The activity did not only lead the students to explore their own history and culture, but enabled them to develop correspondence skills and broaden their international knowledge while being immersed in a totally engaging activity. The exchange box also included several photographs of the sender along with many small gifts/tokens representing life in Kansas and its community. In this way JMMS teachers and Bangladeshi teachers also interacted side by side with students.

Meanwhile the students of Rani Bilashmoni Govt. Boys High School and Joydepur Girls School in Gazipur have also sent a similar “Gift Box” to the students of JMMS. Students have brought cultural tokens/gifts from home. RI SOL helped students to courier the box to schools in USA The box sent by the Bangladeshi students was received by the JMMS School in Texas just before the Thanksgiving Day.

This experience has put primary learning tools into the hands of students and engaged them in learning about the world beyond the borders thereby creating first contact between two different communities engaging in knowledge sharing and international exposure. Moreover this has surely made the children more globally and culturally aware as the children now know a great deal about Bengali and American Culture. This Exchange has not only enhanced the knowledge of the student about diverse cultures and society but also enabled them to view how they are different and yet same from their peers abroad.

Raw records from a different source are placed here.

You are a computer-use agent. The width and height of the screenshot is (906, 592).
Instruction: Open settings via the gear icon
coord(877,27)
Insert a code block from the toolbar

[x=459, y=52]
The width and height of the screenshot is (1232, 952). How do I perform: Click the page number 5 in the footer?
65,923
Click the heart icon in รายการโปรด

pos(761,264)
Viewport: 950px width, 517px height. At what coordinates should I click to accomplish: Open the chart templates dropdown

Mr. Joseph Dunn, a 7th grade Social Studies teacher in Wichita Kansas was coordinating this project with the Bangladeshi schools.

As the world continues to shrink, the need for collaborative, cultural education is becoming imperative to enhance knowledge sharing. There remains a significant level of uncertainty concerning globalization and its impact due to the lack of diversity and international experiences in Bangladesh. Global Connections and Exchange program (www.connect-bangladesh.org) aims to bridge this gap by connecting the rural and urban school children of Bangladesh to the rest of the world using modern Information and Communication Technologies (ICT). The initiative has got a new momentum with the rapid expansion of Internet connectivity even to the remotest areas in Bangladesh. The ECA supported program runs high quality training and capacity building in technology, in the educational context, the utilization of ICT for civic education, strong community involvement and a focus on girls in secondary schools and madrasas in Bangladesh. The project is now operating in 51 Internet enabled computer centers in rural and urban schools in 21 districts across Bangladesh. Each center is equipped with 5-10 computers, wireless Internet connectivity, digital and web camera, printer, scanner and different other accessories.

The Students Box Exchange project aims to expand in the coming months with the launch of RI-SOL's new initiative 'Alliance for 21st Century Skills” which will facilitate societal transformation and economic development by equipping the growing Bangladeshi youth and adult workforce with 21st century skills so that it is ready to compete in the global economy.